2015-12-24    来源:网络    【      美国外教 在线口语培训

Thoughts in Westminster Abbey

By Joseph Addison
 
约瑟夫·艾迪生:英国散文家、诗人、辉格党政治家。曾在牛津大学求学和任教,并去欧洲大陆旅行多年。担任过南部事务部次官、下院议员、爱尔兰总督沃顿伯爵的秘书等职。与斯梯尔合办《闲话报》(1710)和《旁观者》(1711)等刊物。为英国散文大师之一。写有诗篇《远征》、悲剧《卡托》以及文学评论文章等。
 
When I am in a serious humour, I very often walk by myself in Westminster Abbey, where the gloominess of the place, and the use to which it is applied, with the solemnity of the building, and the condition of the people who lie in it, are apt to fill the mind with a kind of melancholy, or rather thoughtfulness, that is not disagreeable. I yesterday passed a whole afternoon in the churchyard, the cloisters, and the church, amusing myself with the tombstones and inscriptions that I met with in those several regions of the dead. Most of them recorded nothing else of the buried person, but that he was born upon one day, and died upon another: the whole history of his life being comprehended in those two circumstances, that are common to all mankind. I could not but look upon these registers of existence, whether of brass or marble, as a kind of satire upon the departed persons; who had left no other memorial of them, but that they were born and that they died. They put me in mind of several persons mentioned in the battles of heroic poems, who have sounding names given them, for no other reason but that they may be killed, and are celebrated for nothing but being knocked on the head. The life of these men is finely described in Holy Writ by “the path of an arrow,” which is immediately closed up and lost.
 
Upon my going into the church, I entertained myself with the digging of a grave; and saw in every shovelful of it that was thrown up, the fragment of a bone or skull intermixt with a kind of fresh mouldering earth, that some time or other had a place in the composition of a human body.

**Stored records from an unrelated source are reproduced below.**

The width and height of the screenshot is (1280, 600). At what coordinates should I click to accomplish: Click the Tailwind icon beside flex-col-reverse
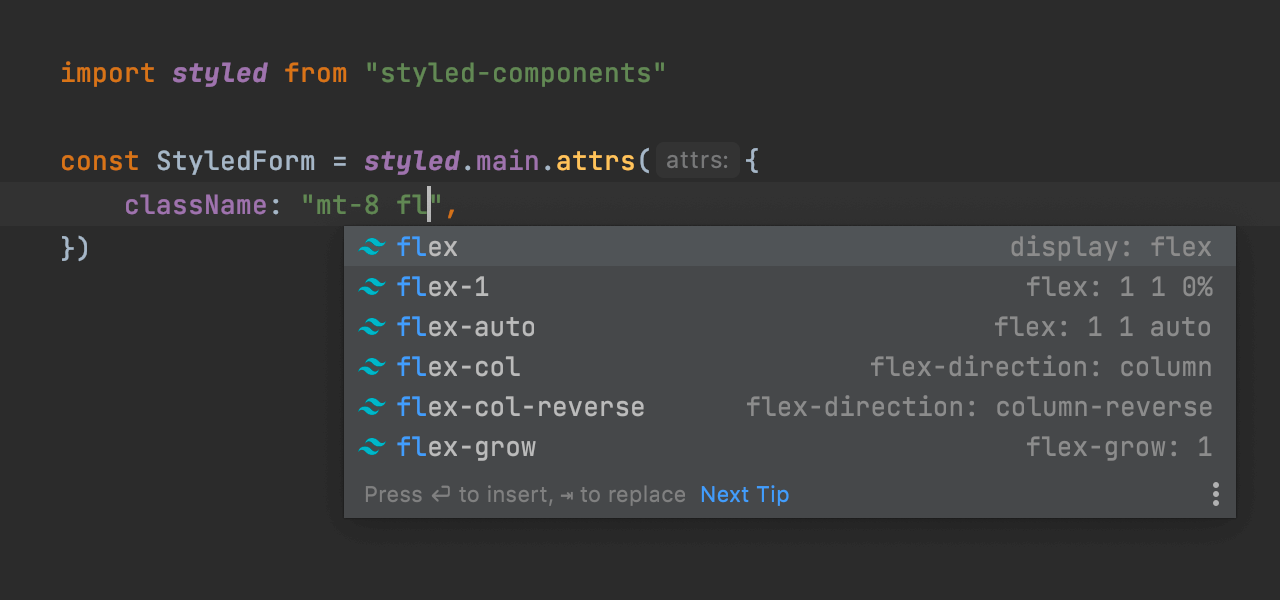(x=371, y=406)
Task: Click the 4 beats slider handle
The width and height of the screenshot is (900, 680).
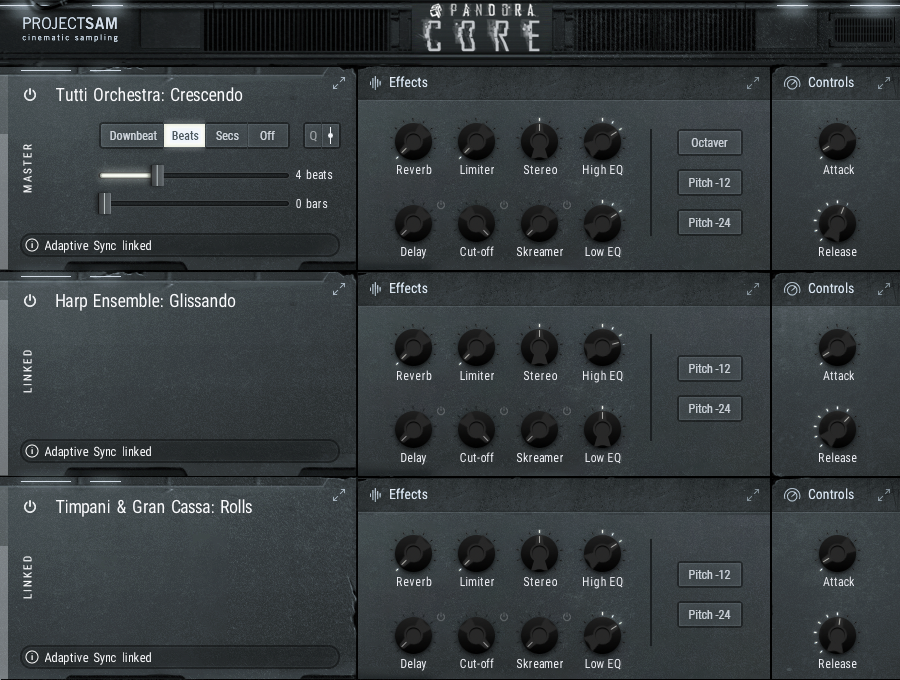Action: point(159,174)
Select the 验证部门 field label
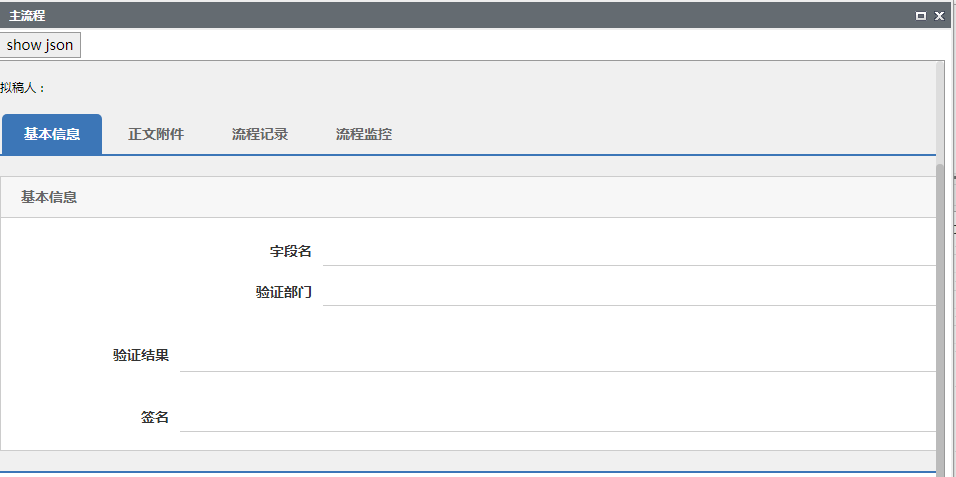 click(284, 292)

Upon this, I began to consider with myself what innumerable multitudes of people lay confused together under the pavement of that ancient cathedral; how men and women, friends and enemies, priests and soldiers, monks and prebendaries, were crumbled amongst one another, and blended together in the same common mass; how beauty, strength, and youth, with old age, weakness and deformity, lay undistinguished in the same promiscuous heap of matter.
 
After having thus surveyed this great magazine of mortality, as it were, in the lump; I examined it more particularly by the accounts which I found on several of the monuments which are raised in every quarter of that ancient fabric. Some of them were covered with such extravagant epitaphs, that, if it were possible for the dead person to be acquainted with them, he would blush at the praises which his friends have bestowed upon him. There are others so excessively modest, that they deliver the character of the person departed in Greek or Hebrew, and by that means are not understood once in a twelve month. In the poetical quarter, I found there were poets who had no monuments, and monuments which had no poets. I observed indeed that the present war had filled the church with many of these uninhabited monuments, which had been erected to the memory of persons whose bodies were perhaps buried in the plains of Blenheim, or in the bosom of the ocean.
 
I could not but be very much delighted with several modern epitaphs, which are written with great elegance of expression and justness of thought, and therefore do honour to the living as well as to the dead. As a foreigner is very apt to conceive an idea of the ignorance or politeness of a nation, from the turn of their public monuments and inscriptions, they should be submitted to the perusal of men of learning and genius, before they are put in execution. Sir Cloudesly Shovel’s monument has very often given me great offence: instead of the brave rough English Admiral, which was the distinguishing character of that plain gallant man, he is represented on his tomb by the figure of a beau, dressed in a long periwig, and reposing himself upon velvet cushions under a canopy of state. The inscription is answerable to the monument; for instead of celebrating the many remarkable actions he had performed in the service of his country, it acquaints us only with the manner of his death, in which it was impossible for him to reap any honour. The Dutch, whom we are apt to despise for want of genius, show an infinitely greater taste of antiquity and politeness in their buildings and works of this nature, than what we meet with in those of our own country. The monuments of their admirals, which have been erected at the public expense, represent them like themselves; and are adorned with rostral crowns and naval ornaments, with beautiful festoons of seaweed, shells, and coral.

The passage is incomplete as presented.